Desiertos Sauditas

Desiertos Sauditas

Pieroad - Deserto Arabo - es

DESIERTOS SAUDITAS

Arabia Saudí está llena de desiertos. Hay el Rub' Al-Khali, una masa de arena dos veces mayor que Italia que se extiende por el Sáhara hacia el este de la península arábiga; el desierto de Nefud se encuentra en el lado opuesto, al norte, bajo Jordania e Irak, y en árabe significa "Gran Duna de Arena". Un tercer desierto se une a ellos extendiéndose latitudinalmente a lo largo de mil kilómetros, es el Al-Dahna. Por último, a lo largo de la costa, se desarrolla el desierto del Golfo Pérsico, cuya superficie comparten los pequeños estados de Bahréin, Kuwait y Qatar, y la región meridional de Irak. Todos juntos forman el Gran Desierto Árabe, que con una superficie de más de dos millones de kilómetros cuadrados es el mayor de Asia.

La mejor manera de cruzarlo  es seguir la costa este de la península y evitar la desolación absoluta de la zona central. Es imperativo moverse antes del verano, las temperaturas superan regularmente los cincuenta grados y el sol golpea implacable cada centímetro del cuerpo, no hay sombra que ofrezca cobijo. La radiación y la aridez queman la piel y ni siquiera los ojos están a salvo: el resplandor de la arena es cegador y lastima la vista incluso con gafas de sol. Si quiero tener alguna esperanza de logro, tengo que moverme rapido.
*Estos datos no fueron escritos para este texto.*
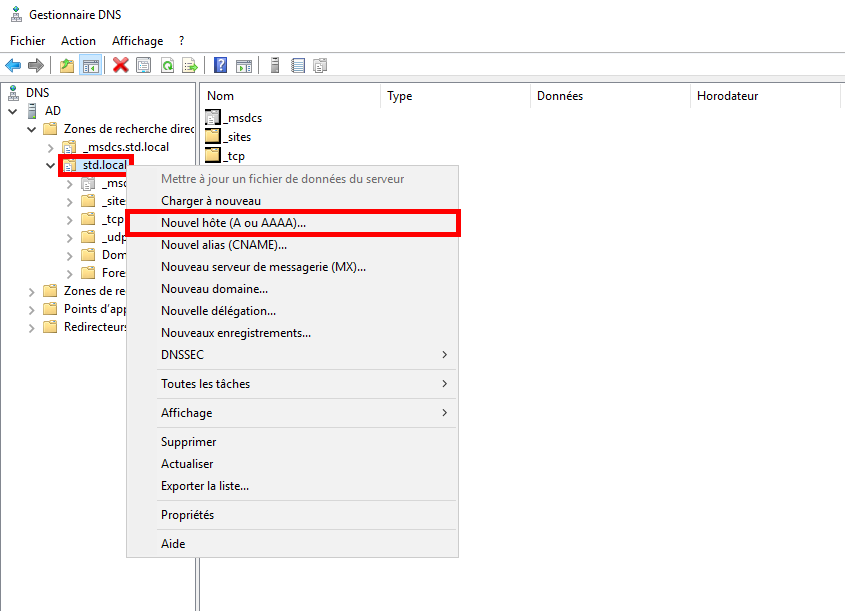Viewport: 845px width, 611px height.
Task: Expand the Zones de recherche inversée node
Action: coord(30,290)
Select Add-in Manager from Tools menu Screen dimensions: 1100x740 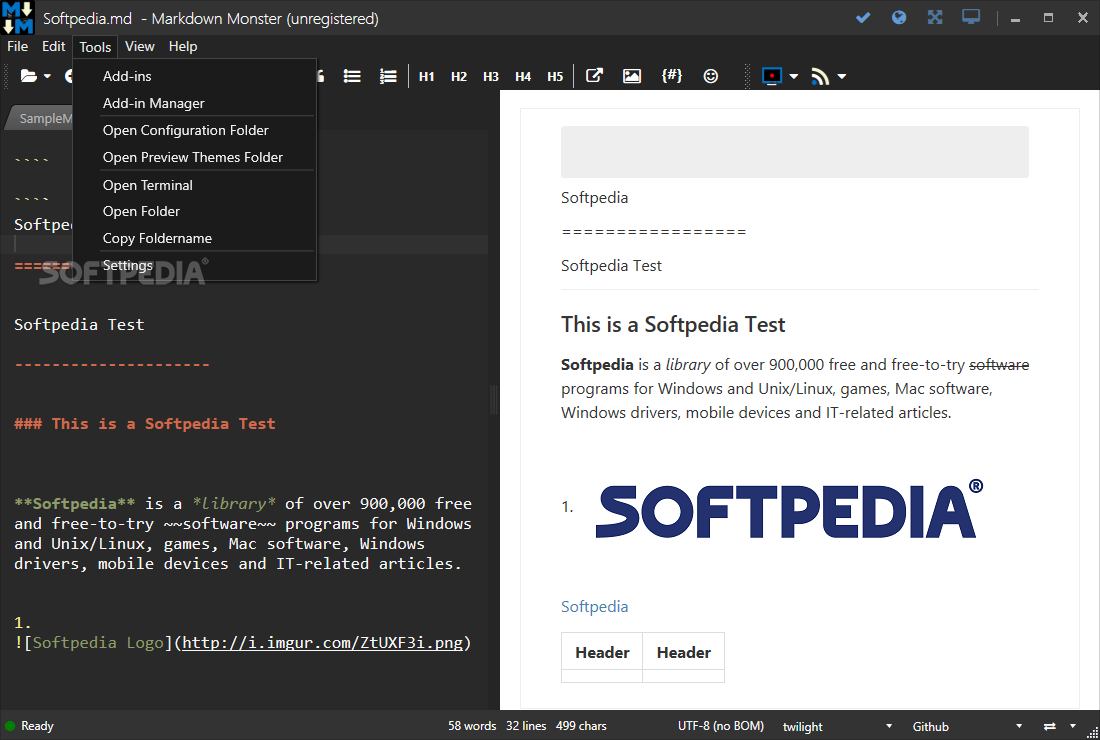[154, 103]
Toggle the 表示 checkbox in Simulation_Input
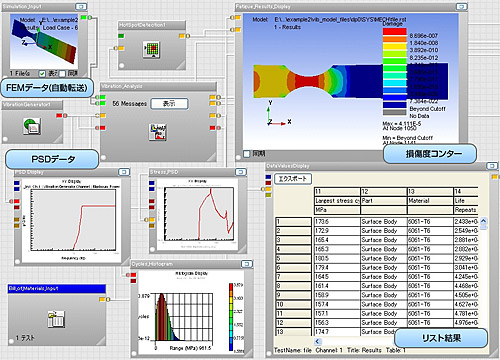This screenshot has height=360, width=500. pos(42,73)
Estoy en Dubai ultimando los preparativos. Marzo entra en su segunda mitad y me quedan unos cuarenta días antes de que el calor se vuelva peligroso. Cuarenta días para llegar al extremo norte del desierto y pasar por Bàssora (Irak), más allá de la cual se eleva la cordillera de los Zagros. Una vez alcanzado, estaré a salvo. Cuatro fronteras dividen el trozo de tierra que quiero atravesar: los Emiratos, Arabia Saudí, Kuwait, Irak e Irán. Mil quinientos kilómetros por recorrer. A pie. Un paseo primaveril.


 

PREPARACION

Como de costumbre, organizo las provisiones dibujando una tabla sin márgenes en una hoja de papel. Escribir a mano tiene el poder de imprimir un ritmo en la cabeza, como si el surco trazado por la pluma se repitiera en la mente. Este será el cuarto desierto que atravesaré y mientras apunto la comida que hay que comprar observo la calma con la que el bolígrafo deja la tinta sobre la hoja en blanco. La conciencia de experiencias anteriores me devuelve una sensación de seguridad.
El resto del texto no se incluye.